I am a succubus. I am a vampire. Maybe not a bloodsucker, but I feed off sex. It isn't just Damian's life that can get drained away if I don't feed. Nathaniel will die. I will die. I think Jean-Claude can protect himself and Richard from me, but I could kill us all if I don't learn to manage my own personal triumvirate of power. London is the front-runner for my new pomme de sang . I wish I liked him better. I don't dislike him, but I'm afraid to bring him home. He doesn't strike me as the domestic type. Requiem is part of the food chain, but he is so not just food. He craves true love. I can't blame him, but I can't help him either. The sex is great, but he scares me. For centuries-old vampires, they all seem so easy to hurt emotionally.
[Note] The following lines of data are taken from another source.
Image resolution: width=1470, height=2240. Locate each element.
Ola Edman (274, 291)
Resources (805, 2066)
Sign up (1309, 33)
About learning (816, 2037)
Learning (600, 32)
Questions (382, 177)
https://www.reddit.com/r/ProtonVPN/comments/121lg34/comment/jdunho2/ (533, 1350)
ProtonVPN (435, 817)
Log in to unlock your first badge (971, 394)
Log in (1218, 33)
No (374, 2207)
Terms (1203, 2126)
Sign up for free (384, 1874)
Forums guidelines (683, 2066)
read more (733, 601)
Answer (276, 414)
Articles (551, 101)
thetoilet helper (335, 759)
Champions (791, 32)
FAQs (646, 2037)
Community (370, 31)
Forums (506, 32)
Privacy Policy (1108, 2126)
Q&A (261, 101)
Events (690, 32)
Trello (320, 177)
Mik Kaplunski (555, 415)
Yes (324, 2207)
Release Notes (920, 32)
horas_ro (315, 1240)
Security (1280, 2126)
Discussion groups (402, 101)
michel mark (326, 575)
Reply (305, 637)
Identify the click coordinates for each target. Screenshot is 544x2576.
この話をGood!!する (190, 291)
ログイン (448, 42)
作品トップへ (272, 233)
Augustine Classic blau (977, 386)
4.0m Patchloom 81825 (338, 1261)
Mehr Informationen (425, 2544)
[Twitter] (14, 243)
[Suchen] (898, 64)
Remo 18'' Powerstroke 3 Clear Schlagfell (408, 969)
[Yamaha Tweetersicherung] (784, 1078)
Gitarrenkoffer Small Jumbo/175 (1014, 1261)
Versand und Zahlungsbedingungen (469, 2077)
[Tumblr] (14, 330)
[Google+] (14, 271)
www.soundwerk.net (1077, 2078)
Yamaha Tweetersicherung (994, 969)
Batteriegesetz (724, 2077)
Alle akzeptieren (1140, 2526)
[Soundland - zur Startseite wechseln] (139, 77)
Weird.
I wrapped a cross in silk, put that in a velvet bag, and that inside a pillowcase. It seems to be working. No more bad dreams of Marmee Noir. No accidents for my vampire lovers, or me. I'd send Merlin a thank-you note if I had an address.
Sampson is staying in town so I can fulfill my promise to try to bring his powers over. He's letting me recover my strength, and my nerve for it. Nice of him. I made Auggie take Haven home to Chicago. My hands ached to touch him. So dangerous.